The 47,000 people involved in Williams’ study were drawn in large part from middle-aged subscribers to exercise magazines who agreed to fill out his surveys, and most of them were slender at the outset. They started with an average body mass index (BMI) in the “normal” range, between 21 and 25. (Overall, middle-aged U.S. adults have an average BMI of more than 28.) Since the health risks associated with being fat don’t kick in until you’re very large, they wouldn’t necessarily apply to Williams’ subjects.

But the deeper story here has more to do with Williams’ second finding, that neither form of exercise was any better than the other at promoting cardiovascular health.

EITHER/OR

When Williams set up his gigantic database of avid runners and walkers in the early 1990s, he hoped to help resolve an old debate in exercise science: If you match up workouts according to the amount of energy that they require, are all forms of physical activity created equal? Would a tough and sweaty workout be any better for your health than an easygoing one that lasted twice as long?

Researchers began to ask these questions in the early 1980s, in response to worries over the health effects of jogging. In two decades, the number of self-identified runners in the nation had grown from 100,000 to 30 million, but as the fitness craze expanded, so did concerns about its downsides. The incidence of shin splints seemed to be increasing, along with heel spurs, stress fractures and inflammations of the knee.

In the summer of 1984, 52-year-old best-selling author and running guru Jim Fixx died in his jogging shorts, having had a massive heart attack after ignoring his family history of heart disease. At around the same time, the president of the Rockport shoe company paid a cardiologist named James Rippe to investigate the benefits of walking. Might a less intense form of exercise do the body good?

Rippe, who would later write Heart Disease for Dummies and found the Rippe Lifestyle Institute in Orlando, Fla., released some promising data. If you take a swift, half-hour stroll at least three times per week, he said, that should be enough to improve your cardiovascular fitness by 15 percent.

Now the sporting goods industry had a bit of science to support a new and (allegedly) safer form of exercise. By this point, enthusiasm for running was already in sharp decline - the number of joggers in the United States would fall by almost 40 percent between 1979 and 1985 - and Rockport led the charge to invent the leisure-time pursuit of “power walking.” In the fall of 1984, just a few months after Fixx’s death cast a shadow over recreational running, Rockport started selling the ProWalker athletic shoe, the first product in its class.

The trend for walking reached its stride in 1986, with nearly 20 million participants and the inaugural issue of Walking magazine.

GUIDELINES EVOLVE

But mainstream researchers in the field of exercise were a little slower to buy in.
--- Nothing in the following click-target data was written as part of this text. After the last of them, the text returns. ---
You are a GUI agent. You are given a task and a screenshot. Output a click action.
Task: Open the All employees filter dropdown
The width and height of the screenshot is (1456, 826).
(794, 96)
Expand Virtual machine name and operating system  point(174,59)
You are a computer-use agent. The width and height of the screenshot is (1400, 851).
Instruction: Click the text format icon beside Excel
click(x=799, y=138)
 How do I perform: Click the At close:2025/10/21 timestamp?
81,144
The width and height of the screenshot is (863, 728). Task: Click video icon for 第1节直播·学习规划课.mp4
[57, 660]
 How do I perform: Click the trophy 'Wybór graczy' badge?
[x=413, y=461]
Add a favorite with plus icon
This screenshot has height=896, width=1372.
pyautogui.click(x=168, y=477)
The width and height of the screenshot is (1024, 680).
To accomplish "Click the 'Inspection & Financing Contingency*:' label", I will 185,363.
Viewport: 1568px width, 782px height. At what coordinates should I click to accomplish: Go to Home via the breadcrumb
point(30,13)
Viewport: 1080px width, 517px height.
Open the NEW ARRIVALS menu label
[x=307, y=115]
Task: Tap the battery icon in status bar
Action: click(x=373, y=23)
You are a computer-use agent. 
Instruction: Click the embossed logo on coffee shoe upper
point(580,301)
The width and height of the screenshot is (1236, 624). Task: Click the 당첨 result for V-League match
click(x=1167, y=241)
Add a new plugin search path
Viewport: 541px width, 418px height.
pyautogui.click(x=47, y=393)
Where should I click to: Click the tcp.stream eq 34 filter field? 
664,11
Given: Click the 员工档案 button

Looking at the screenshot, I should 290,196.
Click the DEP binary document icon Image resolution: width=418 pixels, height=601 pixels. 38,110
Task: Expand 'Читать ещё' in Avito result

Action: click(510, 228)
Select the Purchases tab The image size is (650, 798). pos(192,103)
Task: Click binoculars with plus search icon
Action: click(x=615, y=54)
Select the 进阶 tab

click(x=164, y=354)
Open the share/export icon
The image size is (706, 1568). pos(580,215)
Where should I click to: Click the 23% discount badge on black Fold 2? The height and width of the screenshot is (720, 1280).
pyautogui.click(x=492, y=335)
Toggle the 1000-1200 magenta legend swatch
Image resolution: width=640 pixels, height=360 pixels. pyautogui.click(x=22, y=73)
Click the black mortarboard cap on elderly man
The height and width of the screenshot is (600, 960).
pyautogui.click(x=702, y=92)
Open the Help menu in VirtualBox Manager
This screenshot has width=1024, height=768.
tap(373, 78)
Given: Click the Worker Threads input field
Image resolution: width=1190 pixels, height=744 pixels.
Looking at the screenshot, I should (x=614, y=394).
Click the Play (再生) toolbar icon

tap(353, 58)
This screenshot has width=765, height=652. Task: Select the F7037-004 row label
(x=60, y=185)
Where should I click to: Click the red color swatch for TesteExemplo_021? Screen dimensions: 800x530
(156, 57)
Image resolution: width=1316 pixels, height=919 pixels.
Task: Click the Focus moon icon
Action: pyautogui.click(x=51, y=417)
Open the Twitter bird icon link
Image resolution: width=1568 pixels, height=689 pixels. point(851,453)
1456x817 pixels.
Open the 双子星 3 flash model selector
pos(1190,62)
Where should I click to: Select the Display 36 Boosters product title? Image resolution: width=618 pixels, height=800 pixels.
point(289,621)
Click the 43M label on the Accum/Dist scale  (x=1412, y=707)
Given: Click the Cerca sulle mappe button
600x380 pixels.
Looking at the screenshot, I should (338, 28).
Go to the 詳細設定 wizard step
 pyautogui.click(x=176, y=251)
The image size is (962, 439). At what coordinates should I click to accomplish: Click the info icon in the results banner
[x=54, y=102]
Government standards for physical activity, based on advice from the American College of Sports Medicine, still favored more vigorous activities such as running. It prescribed at least half an hour of heavy exercise at least three times per week. “I wrote the guidelines, and I still hold to them,” said Michael Pollock, a prominent exercise physiologist, in the middle of the walking hype.

The debate in academia would last for almost a decade.

Finally, in the mid-1990s, government agencies softened in deference to the power walkers. Americans were advised to do at least half an hour of something less intense than running - a brisk 4- or 5-mph promenade, for example - but they were advised to do this lighter work more often. In other words, their total dose of exercise would be the same, but they would be taking it in a less concentrated form.

The current version of the guidelines makes this logic more explicit. The Centers for Disease Control and Prevention equalizes workouts of varying intensities according to a standard exchange rate of 2-to-1: Every two minutes we spend hoofing around in Rockport ProWalkers equates to a single minute spent on the jogging trail. That means people can mix and match their workouts until they approximate a recommended weekly total: either 75 minutes of sweaty, vigorous workouts, or a double helping (150 minutes) of something moderate - or any custom combination of the two.